Ostensibly issued as a soundtrack to Martin Scorsese’s PBS documentary No Direction Home, the album sits in a curious position. While the film was a comprehensive and often electrifying portrait of Dylan’s transition from folk prophet to electric iconoclast, the musical component—this two-disc set—doesn’t always carry the same narrative clarity or dramatic arc. The association feels more nominal than necessary. Yes, the recordings span the same critical years (1961–1966), but the cohesion ends there.

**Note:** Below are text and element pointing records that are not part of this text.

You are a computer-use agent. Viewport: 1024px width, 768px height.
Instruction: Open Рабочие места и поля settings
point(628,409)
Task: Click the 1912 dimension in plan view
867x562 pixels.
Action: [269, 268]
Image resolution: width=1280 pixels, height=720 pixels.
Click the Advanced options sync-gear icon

Disc one is largely acoustic, drawing from Dylan’s early Greenwich Village period. There’s an intimacy here—yes—but also a palpable sense of repetition. The demos and alternate takes, while historically notable, lack the emotional punch or musical freshness that made earlier Bootleg entries revelatory. Even a reading of This Land is Your Land—surely a potent choice in theory—lands with all the energy of a nodding folk club. By track three, inertia sets in.

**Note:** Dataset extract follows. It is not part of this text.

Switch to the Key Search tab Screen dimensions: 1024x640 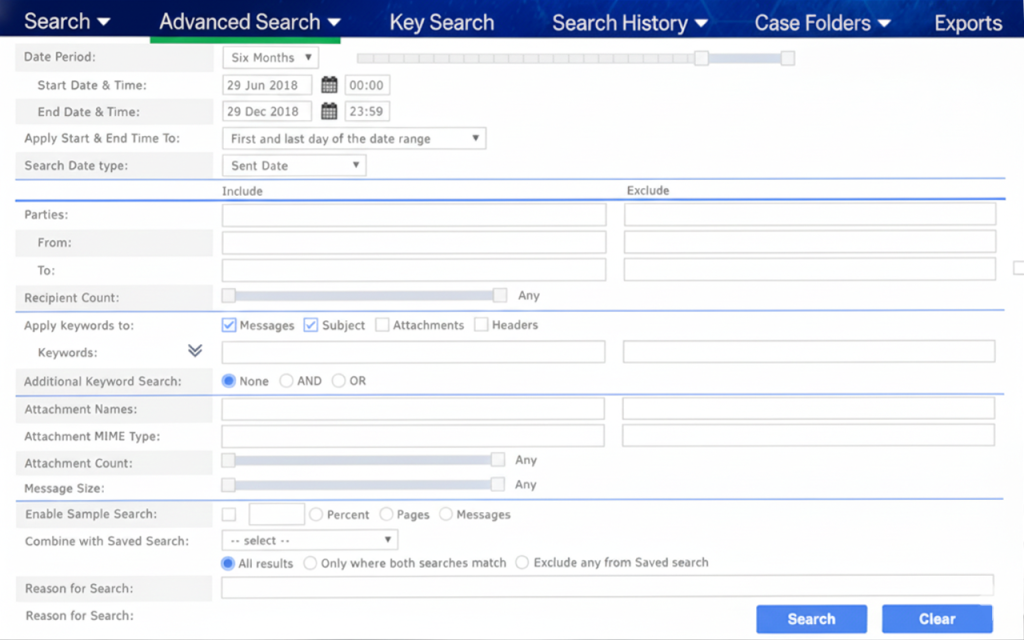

The second disc turns electric, reflecting the infamous and much-mythologized rupture with his purist fanbase. Yet even here, the alternate takes and lengthy renditions (some pushing seven minutes) feel more dutiful than illuminating. The sense of danger that clung to Dylan’s electric period—the “Judas!” yells, the blurry line between evolution and provocation—is mostly absent. These tracks are cleaned-up artifacts rather than visceral experience.

Still, for all the critical reservation, there’s no denying the historical significance. Dylan was at his most influential during this period, and even his discarded takes offer glimpses of the ferocity and fearlessness that defined his mid-sixties zenith. Much like The Beatles’ Anthology series, No Direction Home offers a behind-the-curtain view—not always thrilling, but often quietly revealing.

It is not a record one returns to for pleasure or pacing. Rather, it is a document—one that rewards context more than repetition. In that sense, it succeeds not as a standalone album, but as a shadow companion to the greater Dylan mythos, and to the Scorsese film that attempted, admirably, to capture it.